There has been much argument as to the degree of correspondence between early Chinese concepts of God and those of Christianity. The Jesuit missionaries tried to reconcile the two concepts as much as possible, because they could then build their mission on the thesis that their work consisted in nothing more than leading the Chinese away from more recent and debased views back to their original heritage. But the Jesuits did not succeed in winning many among the Chinese to this standpoint and, in the end, Rome gave up.

The dispute as to whether we have an early Chinese monotheism in the Christian sense is an idle one, in as much as Heaven has never been the sole power to which sacrifices were made. The Chinese also revered the Earth and gave it more importance than Heaven. This underpins the polarity between Heaven and Earth characteristic of the Chinese cosmos.
This polarity is built into the system of the Book of Changes. We encounter this polarity under yet another aspect in the antithesis between the sexes. The feminine Earth is contrasted with the masculine Heaven, Mother Earth with Father in Heaven.

The first hexagram, called Ch’ien, the creative or Heaven, is made up of six unbroken lines, and stands for the primal power, which is light-giving, active, strong, and of the spirit. The power represented by the hexagram is to be understood in a dual sense-in terms of its action on the universe and of its action on the world of mankind.
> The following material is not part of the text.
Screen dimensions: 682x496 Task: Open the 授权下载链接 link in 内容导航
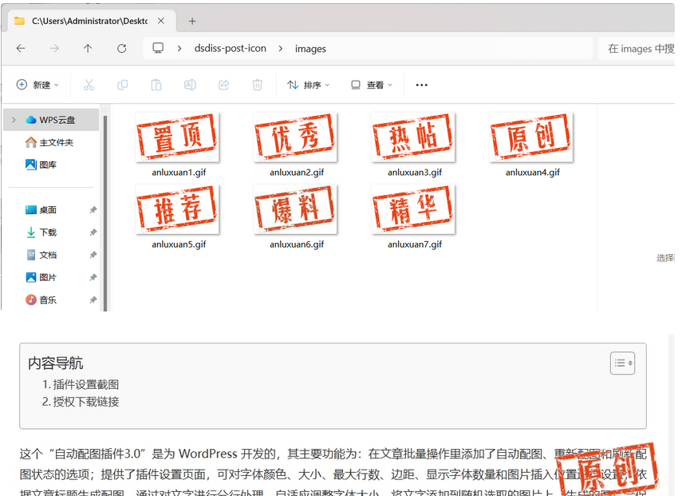(87, 402)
It therefore denotes the creative action of the holy man or sage who through his power awakens and develops their higher nature.
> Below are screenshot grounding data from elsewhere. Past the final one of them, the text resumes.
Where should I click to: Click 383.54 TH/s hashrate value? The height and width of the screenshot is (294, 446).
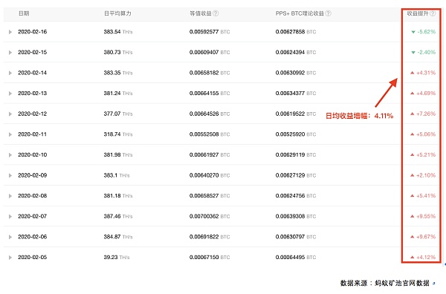[x=118, y=32]
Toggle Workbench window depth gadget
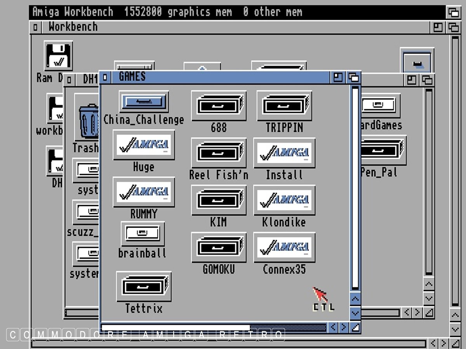This screenshot has width=466, height=349. tap(453, 28)
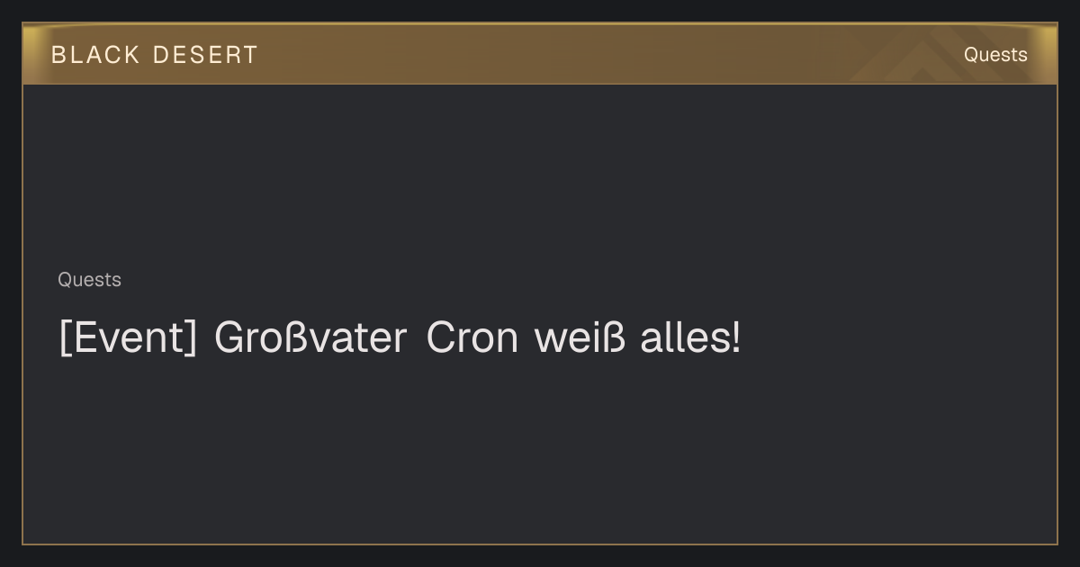
Task: Select the [Event] tag in the title
Action: tap(128, 338)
The second hexagram, K’un the receptive, the earth, is made up of six broken lines. The broken lines represent the dark, yielding, receptive primal power of yin. The attribute of the hexagram is devotion; its image is the Earth. It is the perfect complement of the creative - the complement, not the opposite, for the receptive does not combat the creative but completes it. There are another sixty-two hexagrams so that it would require a whole book to analyse them.

At a very early date pairs of specific animals represent the antithesis of the sexes: we encounter this antithesis in the Book of Changes. The symbol of the masculine principle is the dragon, of the feminine, the mare. The pairing of the dragon and the mare, which seems so extraordinary to us, is to be explained by early mythological ideas. In the West, dragons guard treasure and are slain; in the East, they are not slain, but their electrical power is kept in the realm in which it can be made useful. Thus, the dragon stands for a purifying breakthrough, a liberating thunderstorm.

Contrasting with the dragon and keeping him under control is the mare. Horses are useful and natural. And so, the docile mare acts as a counterpart of the roaming dragon.
The above gives a very sketchy introduction to this very rich, baffling and evocative text. The Book of Changes cannot be read from beginning to end as its content is so varied and intricate. The best approach is to read the material gathered under one hexagram, meditate on the configuration of lines, explore the judgement and the image.
It is a truly inexhaustible book and introduces the reader to a world of ideas which is exotic, endlessly suggestive and provocative.